Что же касается капитана Мутсо, то надо отдать ему справедливость: он во все время «дуэли» стоял слева от орудия, у колеса и спокойно следил за стрельбой.
Мы стреляли гранатой и в промежутках между выстрелами с бронепоезда. Разрывы наших гранат ложились, из-за рассеивания, то слева, то справа, вблизи бронепоезда (это, так сказать, по широте), но как хорошо по дальности – судить нельзя было, и потому капитан Мутсо то увеличивал, то уменьшал прицел, и все в пределах от трех до четырех верст.
Кажется, уже третья шрапнель нашего врага разорвалась для нас трагически: получил первую «царапину» штабс-капитан Шинкевич Федор. Тяжело раненного, снесли его за будку и передали в руки санитаров. Вскоре получил вторую «царапину» поручик Кочетков[334]

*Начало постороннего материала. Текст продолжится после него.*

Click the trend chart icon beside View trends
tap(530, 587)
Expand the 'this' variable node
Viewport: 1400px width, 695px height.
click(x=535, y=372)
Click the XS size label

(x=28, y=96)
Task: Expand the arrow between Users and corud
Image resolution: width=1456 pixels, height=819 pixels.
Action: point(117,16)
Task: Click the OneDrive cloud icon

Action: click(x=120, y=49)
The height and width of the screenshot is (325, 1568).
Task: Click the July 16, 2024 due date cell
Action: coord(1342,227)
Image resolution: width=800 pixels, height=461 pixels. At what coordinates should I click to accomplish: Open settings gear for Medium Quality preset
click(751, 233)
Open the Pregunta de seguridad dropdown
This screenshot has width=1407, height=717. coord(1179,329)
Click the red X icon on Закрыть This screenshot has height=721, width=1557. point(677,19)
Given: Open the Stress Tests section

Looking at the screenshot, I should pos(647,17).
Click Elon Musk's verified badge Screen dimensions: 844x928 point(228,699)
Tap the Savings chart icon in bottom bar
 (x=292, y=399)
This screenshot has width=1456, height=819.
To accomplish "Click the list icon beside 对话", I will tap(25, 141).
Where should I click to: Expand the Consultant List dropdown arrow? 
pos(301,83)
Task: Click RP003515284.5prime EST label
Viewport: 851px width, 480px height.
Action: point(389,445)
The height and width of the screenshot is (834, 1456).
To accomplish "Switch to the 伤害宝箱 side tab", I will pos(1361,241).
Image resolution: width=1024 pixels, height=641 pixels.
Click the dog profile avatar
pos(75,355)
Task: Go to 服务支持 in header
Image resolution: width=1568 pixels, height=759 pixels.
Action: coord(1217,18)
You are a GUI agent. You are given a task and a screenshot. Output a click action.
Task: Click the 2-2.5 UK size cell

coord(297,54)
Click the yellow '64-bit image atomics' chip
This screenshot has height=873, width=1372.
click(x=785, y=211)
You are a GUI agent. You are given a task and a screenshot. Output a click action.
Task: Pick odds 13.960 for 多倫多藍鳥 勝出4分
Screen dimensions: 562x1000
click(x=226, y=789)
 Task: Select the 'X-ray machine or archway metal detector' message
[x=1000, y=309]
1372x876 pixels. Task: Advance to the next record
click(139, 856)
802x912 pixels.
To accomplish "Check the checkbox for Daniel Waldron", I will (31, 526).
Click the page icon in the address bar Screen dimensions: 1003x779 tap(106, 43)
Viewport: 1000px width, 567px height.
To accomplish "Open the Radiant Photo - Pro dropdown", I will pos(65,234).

– сквозное ранение в ногу выше колена. Унесли и его за будку. Третья «царапина» выпала на долю кадета, который был у нас шестым номером, контузия, очевидно, от рикошета пули или осколка камня в спину между лопатками. Неестественно выгнув спину, он ушел сам за будку. На спине у него появился продолговатый синяк, а вокруг багровая ссадина. Через три дня он вернулся в строй…Но вот уже видим, как паровоз бронепоезда задымил. Послали оттуда еще одну шрапнель. Она разорвалась в стороне от нас, над лужицами, и ясно заметны были всплески от пулек. Подумать только, двести пятьдесят смертоносных пулек от одной шрапнели! Замечен был и шрапнельный стакан, как он, опорожненный от пуль, врезался в землю, затем подскочил и, кувыркаясь, далеко отлетел…
Тем временем бронепоезд скрылся, «вспугнутый» то ли посланным взводом корниловцев, то ли нашими гранатами, а быть может, и тем и другим.
Бронепоезд вел стрельбу только шрапнелью из трехдюймового орудия. Прямых попаданий в него нашими гранатами не наблюдалось.
Никаких повреждений наше орудие не получило. Наивно говорить о пробоинах в щите и в колесах. Шрапнельные пули орудийный щит не пробивают. Могли бы быть пробоины при разрыве гранаты вблизи щита, но в этом случае орудийный расчет царапинами не отделался бы.
Наконец мы вздохнули свободно и, возбужденные «дуэлью», стали делиться своими переживаниями. Через некоторое время к нам подошел полковник, инспектор артиллерии, отвел в сторону капитана Мутсо и стал его за что-то отчитывать, показывая на место стоянки нашего орудия. Мы решили, что это выговор за выбор такой рискованно-открытой позиции и неудачной – для корректирования стрельбы.
И тем не менее нужно отдать должное капитану Мутсо, храброму офицеру в бою и чуткому человеку в обыденной обстановке. О нем у всех знающих его всегда останется самое хорошее воспоминание.